**Task requirements:** Reproduce the data below, substituting "drop-down menu" for every occurrence of "dropdown". Leave everything else unchanged.

■ ■ ■ ■ ■

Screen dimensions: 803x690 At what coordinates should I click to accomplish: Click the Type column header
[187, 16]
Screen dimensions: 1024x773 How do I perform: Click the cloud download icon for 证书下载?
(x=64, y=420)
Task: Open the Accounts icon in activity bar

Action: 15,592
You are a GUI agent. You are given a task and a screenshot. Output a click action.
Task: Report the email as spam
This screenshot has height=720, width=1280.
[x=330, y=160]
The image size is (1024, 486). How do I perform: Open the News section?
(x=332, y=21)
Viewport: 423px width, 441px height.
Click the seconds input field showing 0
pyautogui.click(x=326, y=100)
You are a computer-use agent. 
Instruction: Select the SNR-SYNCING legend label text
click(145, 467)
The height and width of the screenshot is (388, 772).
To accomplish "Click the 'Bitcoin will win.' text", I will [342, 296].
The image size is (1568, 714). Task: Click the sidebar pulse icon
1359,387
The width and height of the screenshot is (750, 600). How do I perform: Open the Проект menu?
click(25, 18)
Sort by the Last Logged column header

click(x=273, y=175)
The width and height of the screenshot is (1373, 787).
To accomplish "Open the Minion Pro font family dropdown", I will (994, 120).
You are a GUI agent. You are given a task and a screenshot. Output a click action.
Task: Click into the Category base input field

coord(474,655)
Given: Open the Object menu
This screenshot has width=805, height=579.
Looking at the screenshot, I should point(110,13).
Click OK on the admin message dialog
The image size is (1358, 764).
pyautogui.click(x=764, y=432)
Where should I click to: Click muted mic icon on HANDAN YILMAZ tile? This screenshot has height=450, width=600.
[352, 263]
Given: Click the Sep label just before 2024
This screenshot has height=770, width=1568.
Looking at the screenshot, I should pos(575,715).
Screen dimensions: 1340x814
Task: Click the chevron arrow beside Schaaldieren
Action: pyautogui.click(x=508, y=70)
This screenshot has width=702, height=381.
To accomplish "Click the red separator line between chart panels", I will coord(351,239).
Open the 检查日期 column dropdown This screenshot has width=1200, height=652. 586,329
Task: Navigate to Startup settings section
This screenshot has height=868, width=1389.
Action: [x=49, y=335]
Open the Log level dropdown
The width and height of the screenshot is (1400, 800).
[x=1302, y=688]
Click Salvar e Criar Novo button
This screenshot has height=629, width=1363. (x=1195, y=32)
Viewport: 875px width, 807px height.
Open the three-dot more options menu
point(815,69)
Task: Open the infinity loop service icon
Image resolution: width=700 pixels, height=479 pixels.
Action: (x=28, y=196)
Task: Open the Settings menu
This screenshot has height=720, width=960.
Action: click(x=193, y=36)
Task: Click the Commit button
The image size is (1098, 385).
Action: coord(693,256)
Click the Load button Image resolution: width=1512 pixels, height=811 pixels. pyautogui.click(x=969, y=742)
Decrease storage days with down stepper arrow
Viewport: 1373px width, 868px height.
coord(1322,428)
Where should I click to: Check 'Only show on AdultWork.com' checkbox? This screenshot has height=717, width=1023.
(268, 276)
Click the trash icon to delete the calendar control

■ ■ ■ ■ ■

**Output of the exercise:**
Screen dimensions: 803x690 At what coordinates should I click to accomplish: Click the Type column header
[187, 16]
Screen dimensions: 1024x773 How do I perform: Click the cloud download icon for 证书下载?
(x=64, y=420)
Task: Open the Accounts icon in activity bar

Action: 15,592
You are a GUI agent. You are given a task and a screenshot. Output a click action.
Task: Report the email as spam
This screenshot has height=720, width=1280.
[x=330, y=160]
The image size is (1024, 486). How do I perform: Open the News section?
(x=332, y=21)
Viewport: 423px width, 441px height.
Click the seconds input field showing 0
pyautogui.click(x=326, y=100)
You are a computer-use agent. 
Instruction: Select the SNR-SYNCING legend label text
click(145, 467)
The height and width of the screenshot is (388, 772).
To accomplish "Click the 'Bitcoin will win.' text", I will [342, 296].
The image size is (1568, 714). Task: Click the sidebar pulse icon
1359,387
The width and height of the screenshot is (750, 600). How do I perform: Open the Проект menu?
click(25, 18)
Sort by the Last Logged column header

click(x=273, y=175)
The width and height of the screenshot is (1373, 787).
To accomplish "Open the Minion Pro font family drop-down menu", I will (994, 120).
You are a GUI agent. You are given a task and a screenshot. Output a click action.
Task: Click into the Category base input field

coord(474,655)
Given: Open the Object menu
This screenshot has width=805, height=579.
Looking at the screenshot, I should point(110,13).
Click OK on the admin message dialog
The image size is (1358, 764).
pyautogui.click(x=764, y=432)
Where should I click to: Click muted mic icon on HANDAN YILMAZ tile? This screenshot has height=450, width=600.
[352, 263]
Given: Click the Sep label just before 2024
This screenshot has height=770, width=1568.
Looking at the screenshot, I should pos(575,715).
Screen dimensions: 1340x814
Task: Click the chevron arrow beside Schaaldieren
Action: pyautogui.click(x=508, y=70)
This screenshot has width=702, height=381.
To accomplish "Click the red separator line between chart panels", I will coord(351,239).
Open the 检查日期 column drop-down menu This screenshot has width=1200, height=652. 586,329
Task: Navigate to Startup settings section
This screenshot has height=868, width=1389.
Action: [x=49, y=335]
Open the Log level drop-down menu
The width and height of the screenshot is (1400, 800).
[x=1302, y=688]
Click Salvar e Criar Novo button
This screenshot has height=629, width=1363. (x=1195, y=32)
Viewport: 875px width, 807px height.
Open the three-dot more options menu
point(815,69)
Task: Open the infinity loop service icon
Image resolution: width=700 pixels, height=479 pixels.
Action: (x=28, y=196)
Task: Open the Settings menu
This screenshot has height=720, width=960.
Action: click(x=193, y=36)
Task: Click the Commit button
The image size is (1098, 385).
Action: coord(693,256)
Click the Load button Image resolution: width=1512 pixels, height=811 pixels. pyautogui.click(x=969, y=742)
Decrease storage days with down stepper arrow
Viewport: 1373px width, 868px height.
coord(1322,428)
Where should I click to: Check 'Only show on AdultWork.com' checkbox? This screenshot has height=717, width=1023.
(268, 276)
Click the trash icon to delete the calendar control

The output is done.